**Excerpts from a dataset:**
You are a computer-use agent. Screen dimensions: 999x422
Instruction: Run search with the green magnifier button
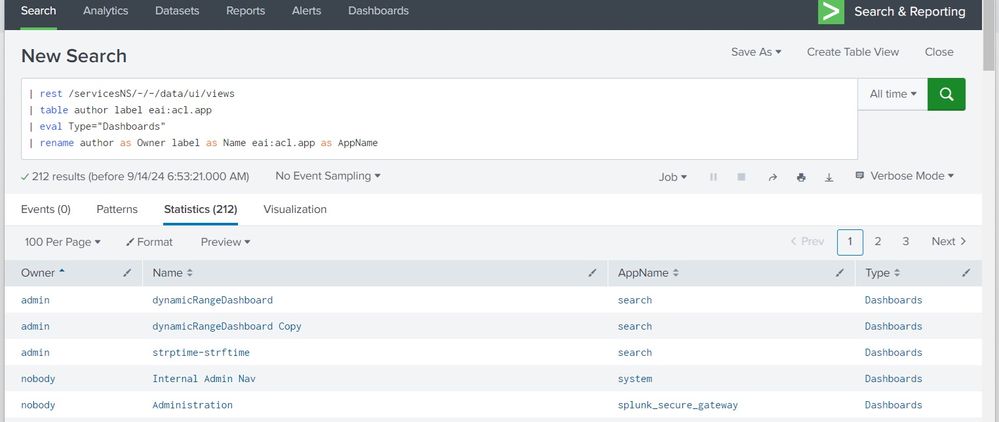[x=946, y=94]
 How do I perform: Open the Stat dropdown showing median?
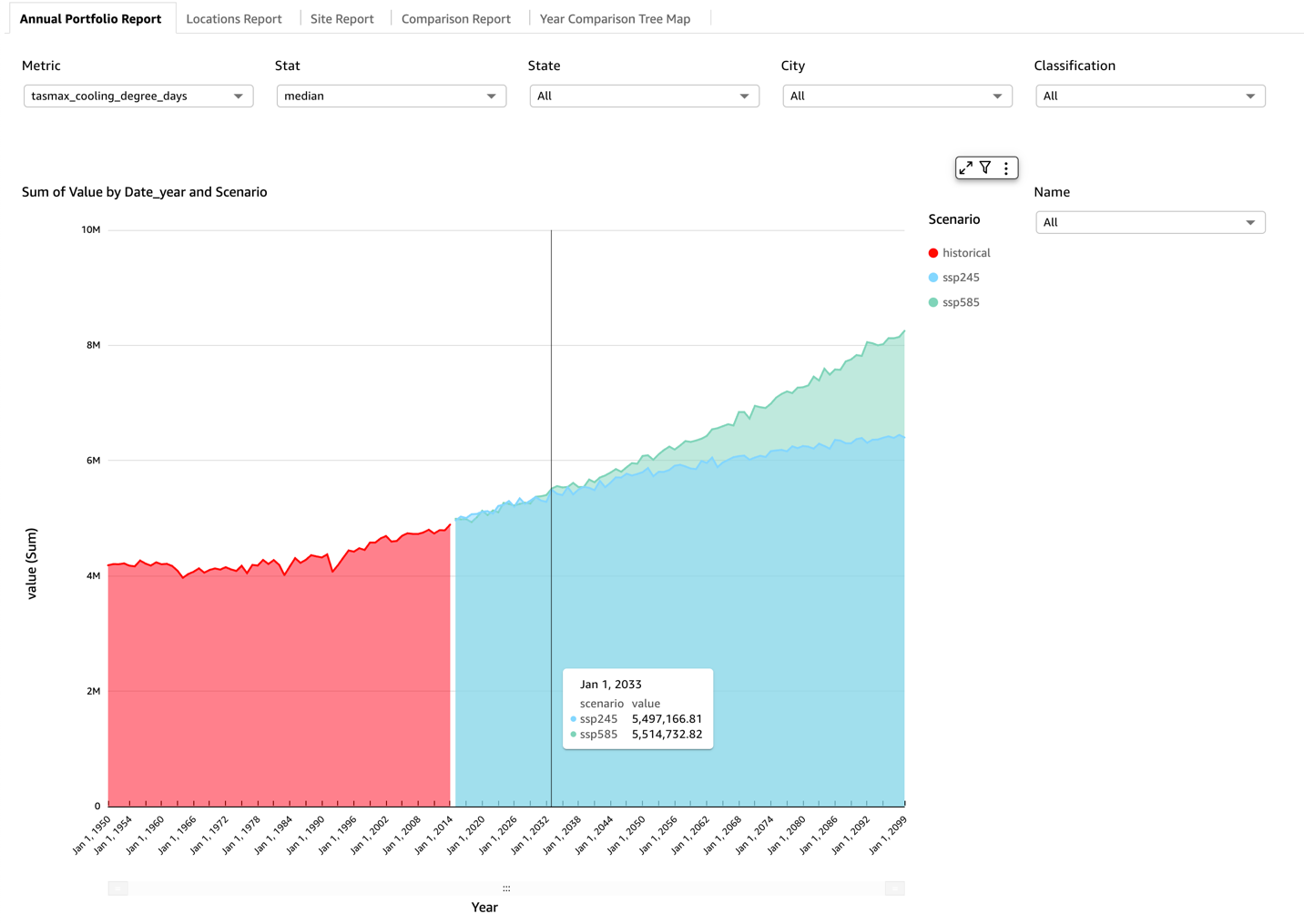(391, 96)
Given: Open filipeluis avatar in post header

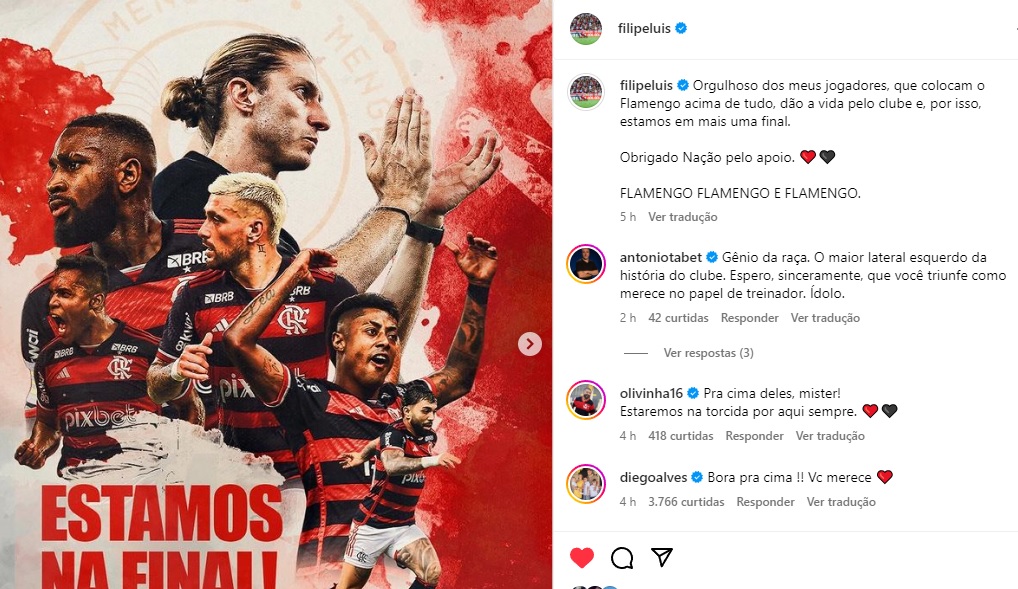Looking at the screenshot, I should point(586,29).
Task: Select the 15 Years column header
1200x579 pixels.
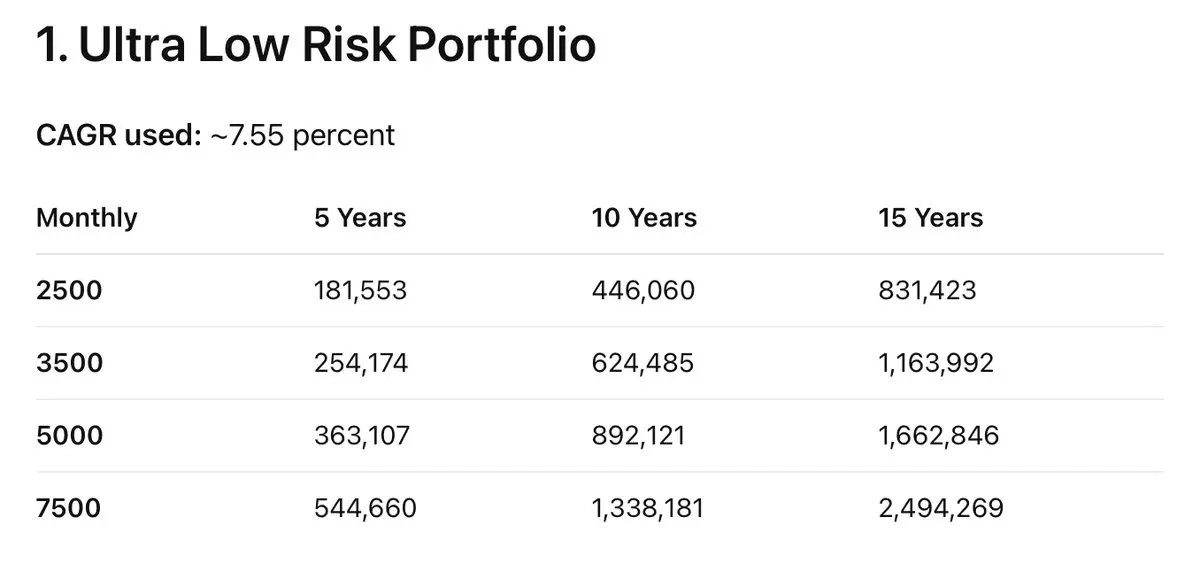Action: click(930, 218)
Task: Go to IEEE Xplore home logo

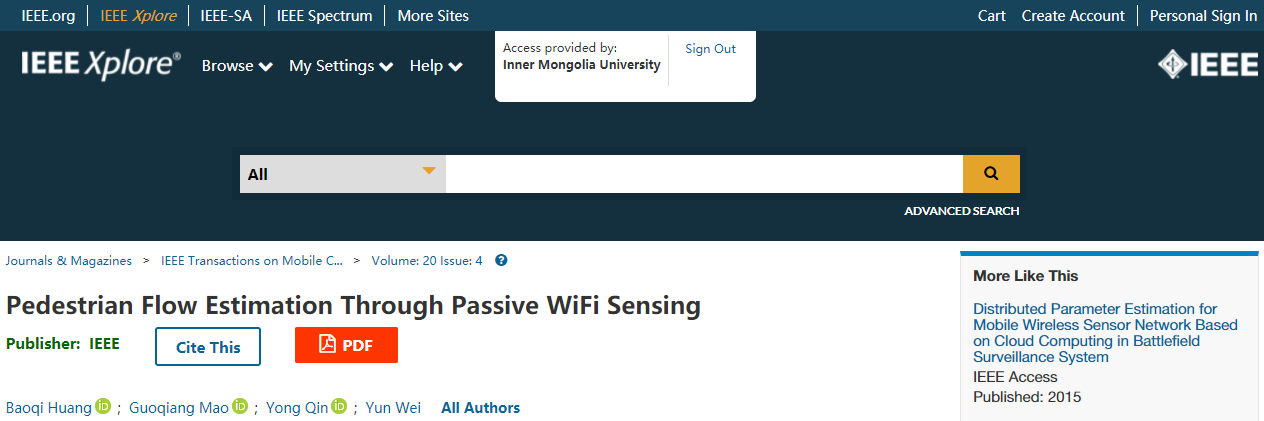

**Your assignment:** Give the preceding data back exactly, minus every picture.

**Answer:**
You are a computer-use agent. Screen dimensions: 999x422
Instruction: Run search with the green magnifier button
[x=946, y=94]
 How do I perform: Open the Stat dropdown showing median?
(391, 96)
Given: Open filipeluis avatar in post header

Looking at the screenshot, I should point(586,29).
Task: Select the 15 Years column header
1200x579 pixels.
Action: click(930, 218)
Task: Go to IEEE Xplore home logo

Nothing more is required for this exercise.